** TASK **
Print, exactly and with no pictures, the line containing "Screen dimensions: 966x566" and each line after it to the end of the entries below.

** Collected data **

<<<<

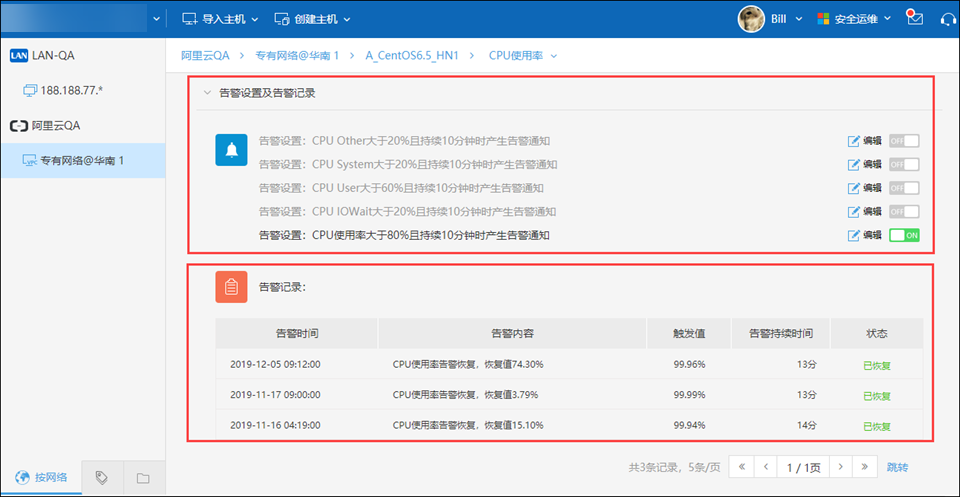
Task: Click the 跳转 link
Action: pyautogui.click(x=897, y=467)
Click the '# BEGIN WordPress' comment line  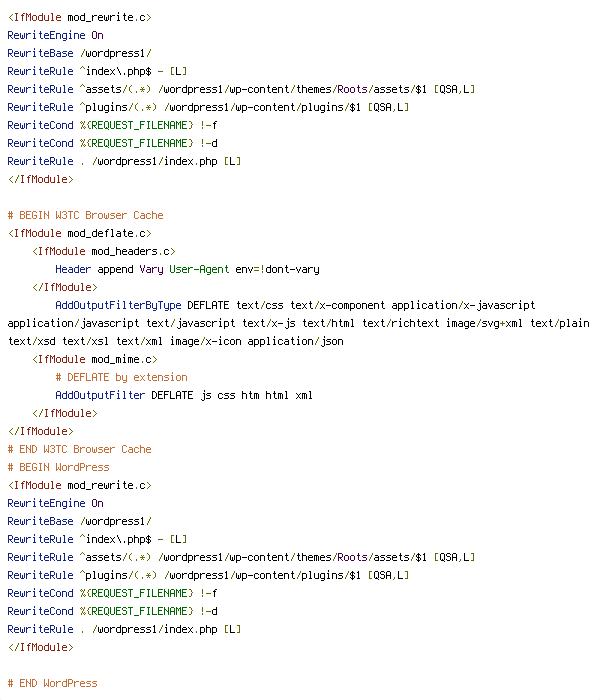pyautogui.click(x=58, y=467)
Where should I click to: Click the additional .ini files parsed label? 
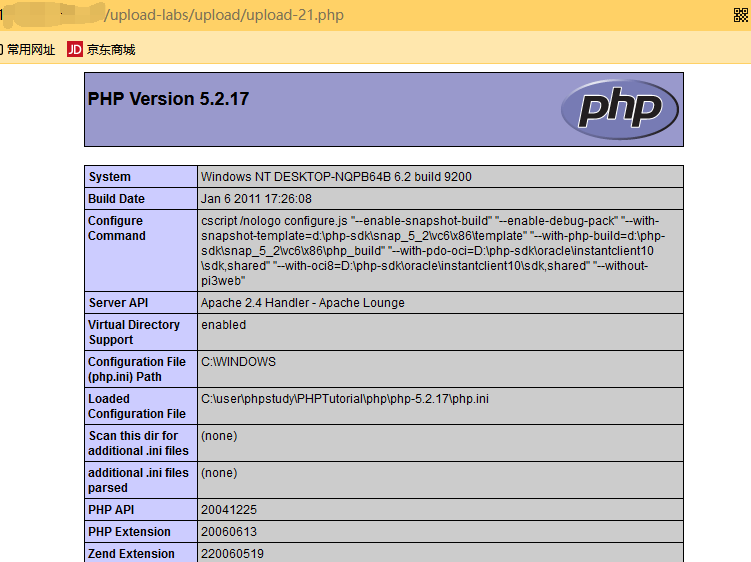[x=138, y=480]
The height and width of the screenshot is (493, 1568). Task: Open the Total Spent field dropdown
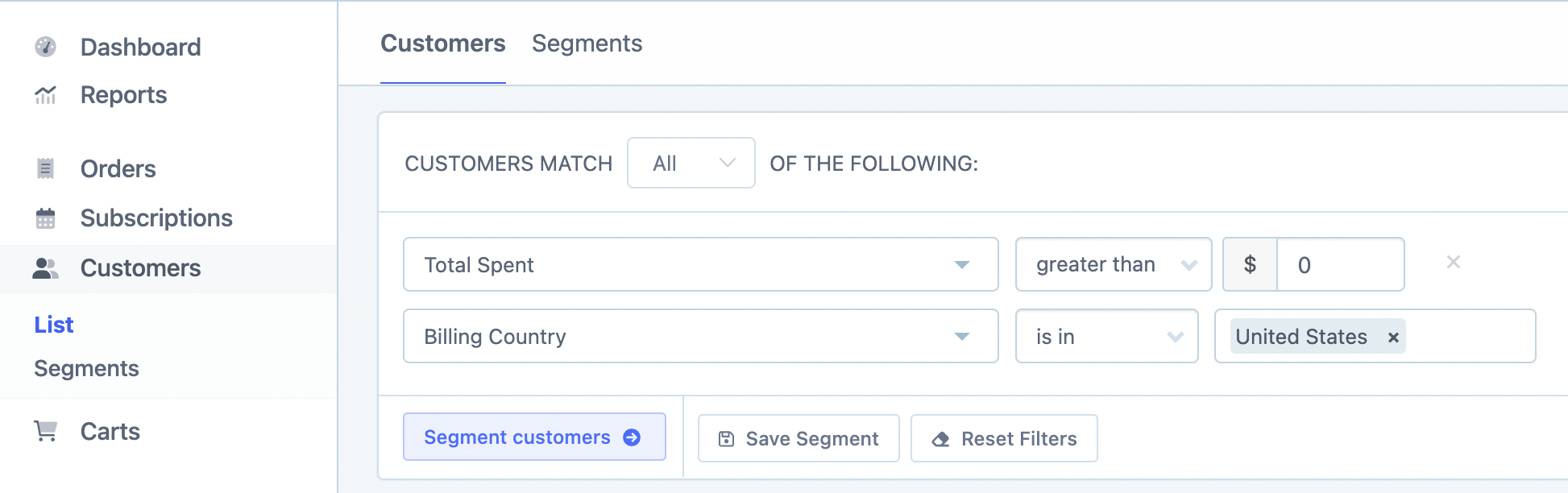(964, 264)
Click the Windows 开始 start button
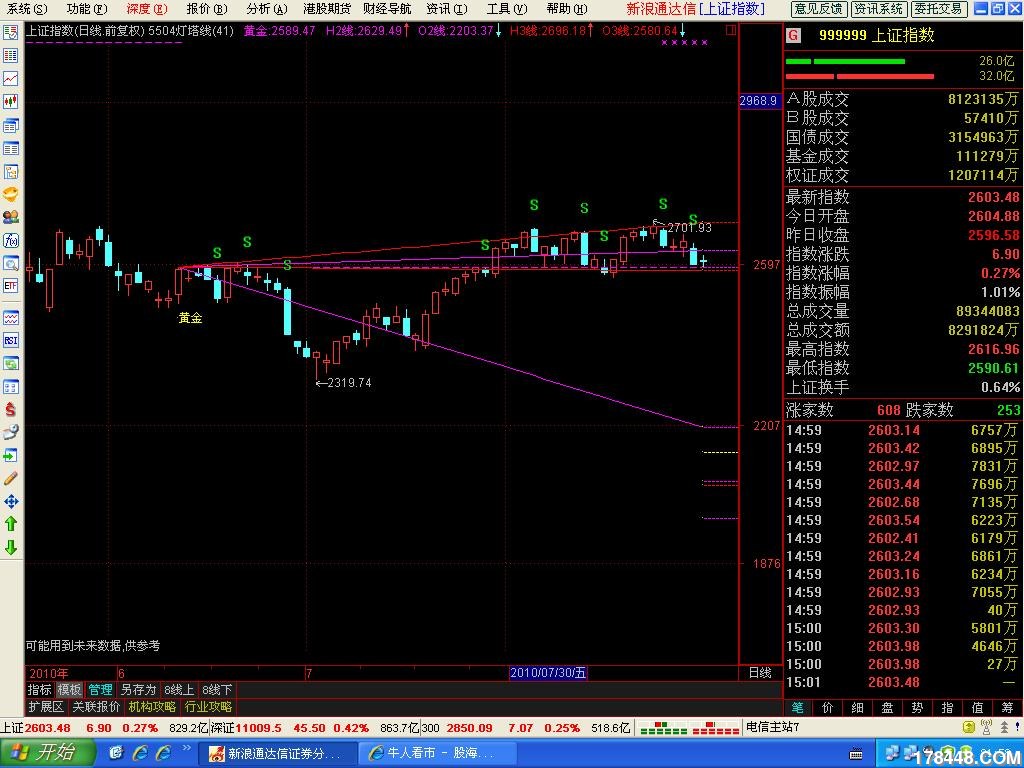 coord(47,753)
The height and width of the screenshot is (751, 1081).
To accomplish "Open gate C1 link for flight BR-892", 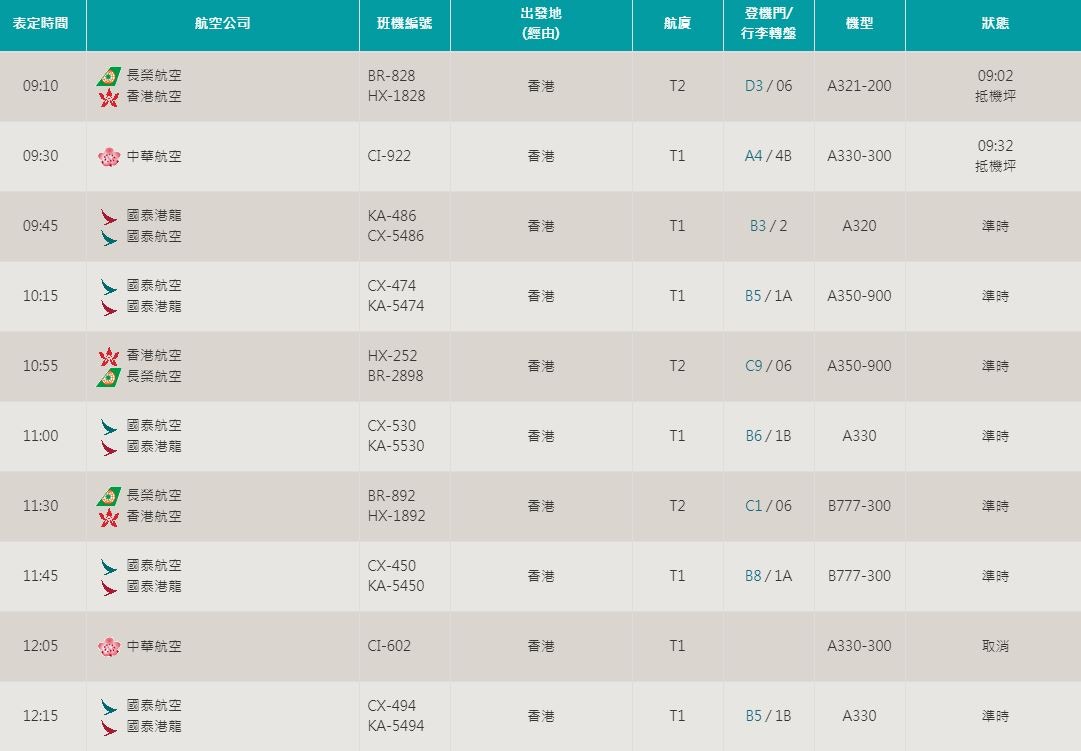I will tap(753, 506).
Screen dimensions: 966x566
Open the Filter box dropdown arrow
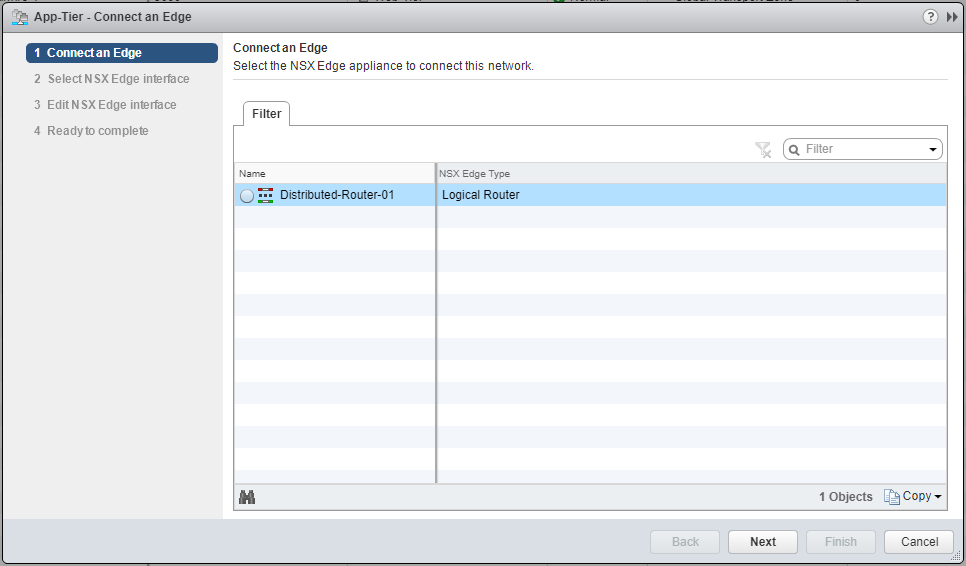[933, 149]
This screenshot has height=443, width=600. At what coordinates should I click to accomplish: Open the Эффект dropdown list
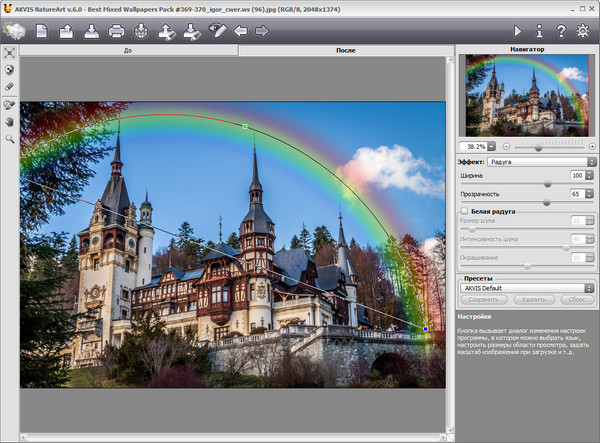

>>>>

** THE COMPLETED TASK **
Screen dimensions: 966x566
Open the Filter box dropdown arrow
[933, 149]
This screenshot has height=443, width=600. At what coordinates should I click to accomplish: Open the Эффект dropdown list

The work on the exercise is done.